Presidente da Sérvia acusa Pristina de pretender matar sérvios do Kosovo

O Presidente da Sérvia, Aleksandar Vucic, acusou hoje as autoridades kosovares de estarem a preparar as condições para matar cidadãos sérvios no norte do Kosovo.

Presidente da Sérvia acusa Pristina de pretender matar sérvios do Kosovo

Presidente da Sérvia acusa Pristina de pretender matar sérvios do Kosovo

O Presidente da Sérvia, Aleksandar Vucic, acusou hoje as autoridades kosovares de estarem a preparar as condições para matar cidadãos sérvios no norte do Kosovo.

“Eles estão a preparar-se para liquidar a nossa gente no norte. Digo-o abertamente”, assegurou Vucic em conferência de imprensa em Belgrado, citado pela agência noticiosa estatal Tanjug.

“Insisto para que não façam isso, sob o pretexto da luta contra a criminalidade. Não matarão as pessoas”, disse Vucic.

O primeiro-ministro do Kosovo, Albin Kurti, acusou alegadas “estruturas criminais dirigidas por Vucic” no norte do Kosovo de pretenderem provocar desordens e incidentes.

No final de julho, centenas de sérvios kosovares bloquearam as estradas no norte do Kosovo junto à fronteira em protesto pelas decisões do Governo kosovar sobre a aplicação de medidas para impedir o uso de documentos de identidade e matrículas da Sérvia no território do Kosovo.

No decurso dos protestos, e segundo Pristina, foram disparados diversos tiros dirigidos à polícia kosovar mas sem registo de baixas.

Milan Radoicic, um dos líderes sérvios locais, é procurado pela justiça kosovar, e sujeito a sanções dos Estados Unidos, que o acusam de participar em redes de criminalidade organizada.

“[Às autoridades kosovares] perturba-lhes tudo o que pensa livremente, porque para eles todo o sérvio é um criminoso”, insistiu Vucic.

Ao dirigir-se aos seus opositores em Belgrado, que o acusam de ter organizado uma estrutura ilegal entre os sérvios do norte do Kosovo, o Presidente sérvio definiu-os como “resíduos políticos” que ajudam Pristina nos seus planos anti-sérvios.

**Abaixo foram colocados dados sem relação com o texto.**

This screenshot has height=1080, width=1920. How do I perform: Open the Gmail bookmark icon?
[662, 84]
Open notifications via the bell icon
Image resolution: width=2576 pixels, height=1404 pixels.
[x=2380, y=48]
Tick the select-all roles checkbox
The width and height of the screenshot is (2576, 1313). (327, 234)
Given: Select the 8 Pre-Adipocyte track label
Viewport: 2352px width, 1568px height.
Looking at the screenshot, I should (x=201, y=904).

Vucic também manifestou ceticismo sobre as negociações com Kurt convocadas pelo Alto representante da União Europeia para a política externa, Josep Borrell, e previstas para a próxima quinta-feira em Bruxelas.

“Estou muito cético sobre a possibilidade de obter resultados. Basta ler as declarações de Kurti e seus colaboradores para entender que não pretendem o compromisso”, declarou.

Na conferência de imprensa, Vucic indicou ainda que se vai reunir na próxima quarta-feira com o secretário-geral da NATO, Jens Stoltenberg, para abordar a função da missão da NATO no Kosovo (Kfor), que mantém cerca de 4.000 militares no terreno.

Desde 2011 que a Sérvia e o Kosovo promovem negociações para a normalização das relações, mediadas pela UE, mas sem resultados palpáveis até ao momento.

Os cerca de 120.000 sérvios ortodoxos do Kosovo — os números divergem consoante a origem, admitindo-se que possam chegar aos 200.000, com cerca de um terço concentrado no norte do território — não reconhecem a autoridade de Pristina e permanecem identificados com Belgrado, de quem dependem financeiramente.

Belgrado nunca reconheceu a secessão do Kosovo em 2008, proclamada na sequência de uma guerra sangrenta iniciada com uma rebelião armada albanesa em 1997 que provocou 13.000 mortos, e motivou uma intervenção militar da NATO contra a Sérvia em 1999, à revelia da ONU.

Desde então, a região tem registado conflitos esporádicos entre as duas principais comunidades locais.

O Kosovo independente foi reconhecido por cerca de 100 países, incluindo os EUA, que mantêm forte influência sobre a liderança kosovar, e a maioria dos Estados-membros da UE, à exceção da Espanha, Roménia, Grécia, Eslováquia e Chipre.

A Sérvia continua a considerar o Kosovo como parte integrante do seu território e Belgrado beneficia do apoio da Rússia e da China, que à semelhança de dezenas de outros países (incluindo Índia, Brasil ou África do Sul) também não reconheceram a independência do Kosovo.